+++ TEXT SHOWN

Nearly a decade ago, the motoring world called the Cadillac CTS the crest-and-wreath brand's most important car since its founding.
And now, on the eve of a debut arguably just as crucial, we find ourselves rehashing old phrases. Forced to survive on just three vehicles over the last few years (no, we're not counting the slow-selling STS and DTS), Cadillac has decided to reach in the other direction with its latest Euro-fighter.
For years, Cadillac has proposed and delivered Euro-fighters (Catera and Cimmaron, anyone)? But the CTS has long delivered as a value-packed alternative to the BMW 3 and 5-Series. Now comes the ATS, which is priced and sized almost on top of the 3-Series. Is Cadillac ready to compete head-on with Bavaria's finest? We headed to Atlanta Motorsports Park to find out.
Is it tough enough?
It's a tough niche, this luxury sport compact segment. Obviously, to be competitive, the brand needs to supply all the customary accoutrements that other players offer. Think powertrain choices, interior themes, high-tech features and performance. No poseurs need apply, especially when the competition includes the BMW 3-Series, Audi A4, Mercedes-Benz C-Class and the Lexus IS.
And, by the way, Cadillac engineers were told, "let's try to keep the weight down, too."¯ The end result is a rear-drive architecture that managed to skirt below the magic number of 3,400 lbs.. In fact, equipped with the 2.5-liter base four-cylinder, the ATS has a curb weight of just 3,315 lbs..
Taking a cue from BMW's 3-Series groupings, Cadillac has settled on four individual collections: Standard, Luxury, Performance and Premium levels. They can be mixed and matched according to engine type and trim-level offerings.
For the North American market, three direct-injection engine choices are offered :A 2.5-liter naturally aspirated four-cylinder, making 202 horsepower and 191 lb-ft of torque; a 3.6-liter V6 with 321 horsepower and 274 lb-ft; and what Cadillac suspects will be the volume choice, a 272-horsepower, 260 lb-ft of torque-producing twin-scroll turbocharged four-cylinder.
And lest anyone suspect differently, the 2.0 is not quite the same engine that finds its way into the Buick Regal GS.

++++++
+++ RECORD LIST

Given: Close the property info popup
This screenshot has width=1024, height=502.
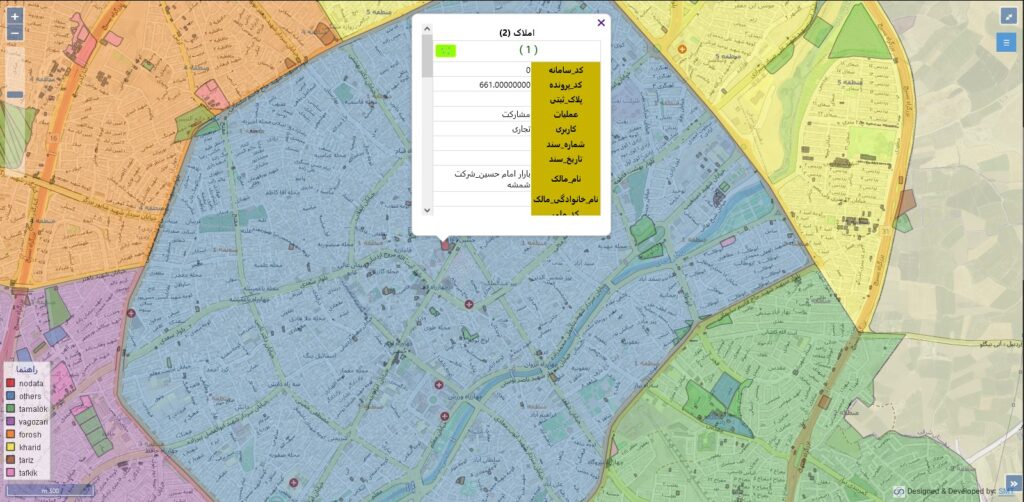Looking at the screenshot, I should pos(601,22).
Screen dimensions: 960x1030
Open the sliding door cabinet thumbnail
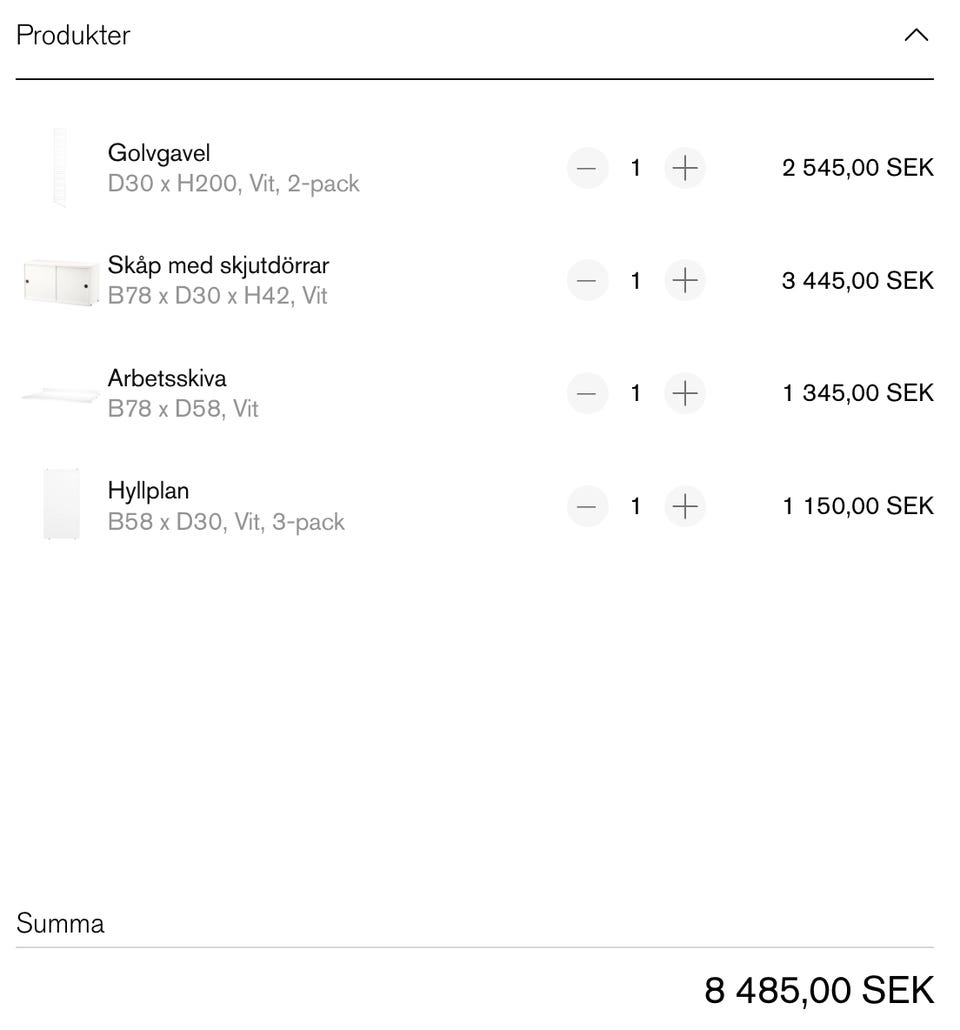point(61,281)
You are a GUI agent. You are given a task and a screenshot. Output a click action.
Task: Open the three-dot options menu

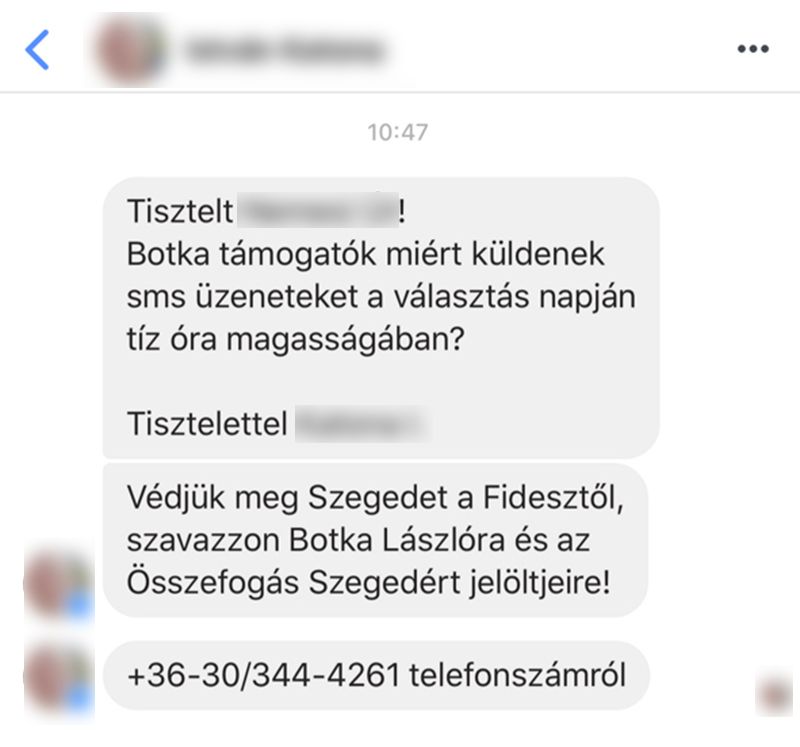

++++++

WHAT IS NEEDED:
Transcribe the Cadillac article word for word, starting with "For years, Cadillac" and going on through "the Lexus IS.". Rely only on the Cadillac article, not the lines.

ANSWER TO THIS EXERCISE:
For years, Cadillac has proposed and delivered Euro-fighters (Catera and Cimmaron, anyone)? But the CTS has long delivered as a value-packed alternative to the BMW 3 and 5-Series. Now comes the ATS, which is priced and sized almost on top of the 3-Series. Is Cadillac ready to compete head-on with Bavaria's finest? We headed to Atlanta Motorsports Park to find out.
Is it tough enough?
It's a tough niche, this luxury sport compact segment. Obviously, to be competitive, the brand needs to supply all the customary accoutrements that other players offer. Think powertrain choices, interior themes, high-tech features and performance. No poseurs need apply, especially when the competition includes the BMW 3-Series, Audi A4, Mercedes-Benz C-Class and the Lexus IS.